(GIVEN DATA Opens)
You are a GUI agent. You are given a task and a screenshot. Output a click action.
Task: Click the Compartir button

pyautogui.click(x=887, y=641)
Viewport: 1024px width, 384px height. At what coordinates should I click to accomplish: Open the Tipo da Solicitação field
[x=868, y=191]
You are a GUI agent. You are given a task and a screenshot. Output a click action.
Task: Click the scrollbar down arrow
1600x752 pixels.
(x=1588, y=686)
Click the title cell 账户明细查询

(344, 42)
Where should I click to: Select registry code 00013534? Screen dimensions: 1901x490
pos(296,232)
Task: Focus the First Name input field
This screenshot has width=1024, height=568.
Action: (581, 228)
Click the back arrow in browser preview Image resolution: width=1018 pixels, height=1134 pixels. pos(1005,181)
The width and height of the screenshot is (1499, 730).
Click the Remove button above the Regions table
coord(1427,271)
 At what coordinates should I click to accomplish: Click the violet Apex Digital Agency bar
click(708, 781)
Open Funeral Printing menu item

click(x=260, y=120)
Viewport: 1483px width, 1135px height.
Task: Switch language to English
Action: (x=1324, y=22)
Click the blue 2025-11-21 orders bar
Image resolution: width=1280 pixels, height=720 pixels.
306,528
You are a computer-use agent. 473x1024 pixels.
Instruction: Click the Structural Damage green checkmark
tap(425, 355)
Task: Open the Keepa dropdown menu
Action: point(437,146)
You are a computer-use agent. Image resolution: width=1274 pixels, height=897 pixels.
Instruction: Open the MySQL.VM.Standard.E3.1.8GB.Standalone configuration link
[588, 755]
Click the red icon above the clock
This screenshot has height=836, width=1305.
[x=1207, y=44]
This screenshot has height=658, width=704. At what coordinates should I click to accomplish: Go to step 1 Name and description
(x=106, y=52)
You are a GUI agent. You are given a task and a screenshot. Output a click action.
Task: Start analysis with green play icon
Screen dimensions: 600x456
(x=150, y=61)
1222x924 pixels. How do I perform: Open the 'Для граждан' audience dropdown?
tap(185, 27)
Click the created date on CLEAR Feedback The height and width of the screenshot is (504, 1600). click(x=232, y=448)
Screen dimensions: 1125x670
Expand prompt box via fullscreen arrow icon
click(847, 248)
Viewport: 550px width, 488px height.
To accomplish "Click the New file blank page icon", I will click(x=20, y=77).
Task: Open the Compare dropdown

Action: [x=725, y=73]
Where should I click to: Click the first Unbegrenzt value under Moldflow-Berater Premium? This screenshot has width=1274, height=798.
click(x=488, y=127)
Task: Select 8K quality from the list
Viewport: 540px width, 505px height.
(GIVEN DATA Closes)
### WORK ORDER
The full set of records, transcribed exactly, is the answer.

### OUTPUT FOR THIS TASK
You are a GUI agent. You are given a task and a screenshot. Output a click action.
Task: Click the Compartir button

pyautogui.click(x=887, y=641)
Viewport: 1024px width, 384px height. At what coordinates should I click to accomplish: Open the Tipo da Solicitação field
[x=868, y=191]
You are a GUI agent. You are given a task and a screenshot. Output a click action.
Task: Click the scrollbar down arrow
1600x752 pixels.
(x=1588, y=686)
Click the title cell 账户明细查询

(344, 42)
Where should I click to: Select registry code 00013534? Screen dimensions: 1901x490
pos(296,232)
Task: Focus the First Name input field
This screenshot has width=1024, height=568.
Action: (581, 228)
Click the back arrow in browser preview Image resolution: width=1018 pixels, height=1134 pixels. pos(1005,181)
The width and height of the screenshot is (1499, 730).
Click the Remove button above the Regions table
coord(1427,271)
 At what coordinates should I click to accomplish: Click the violet Apex Digital Agency bar
click(708, 781)
Open Funeral Printing menu item

click(x=260, y=120)
Viewport: 1483px width, 1135px height.
Task: Switch language to English
Action: (x=1324, y=22)
Click the blue 2025-11-21 orders bar
Image resolution: width=1280 pixels, height=720 pixels.
306,528
You are a computer-use agent. 473x1024 pixels.
Instruction: Click the Structural Damage green checkmark
tap(425, 355)
Task: Open the Keepa dropdown menu
Action: point(437,146)
You are a computer-use agent. Image resolution: width=1274 pixels, height=897 pixels.
Instruction: Open the MySQL.VM.Standard.E3.1.8GB.Standalone configuration link
[588, 755]
Click the red icon above the clock
This screenshot has height=836, width=1305.
[x=1207, y=44]
This screenshot has height=658, width=704. At what coordinates should I click to accomplish: Go to step 1 Name and description
(x=106, y=52)
You are a GUI agent. You are given a task and a screenshot. Output a click action.
Task: Start analysis with green play icon
Screen dimensions: 600x456
(x=150, y=61)
1222x924 pixels. How do I perform: Open the 'Для граждан' audience dropdown?
tap(185, 27)
Click the created date on CLEAR Feedback The height and width of the screenshot is (504, 1600). click(x=232, y=448)
Screen dimensions: 1125x670
Expand prompt box via fullscreen arrow icon
click(847, 248)
Viewport: 550px width, 488px height.
To accomplish "Click the New file blank page icon", I will click(x=20, y=77).
Task: Open the Compare dropdown

Action: [x=725, y=73]
Where should I click to: Click the first Unbegrenzt value under Moldflow-Berater Premium? This screenshot has width=1274, height=798.
click(x=488, y=127)
Task: Select 8K quality from the list
Viewport: 540px width, 505px height.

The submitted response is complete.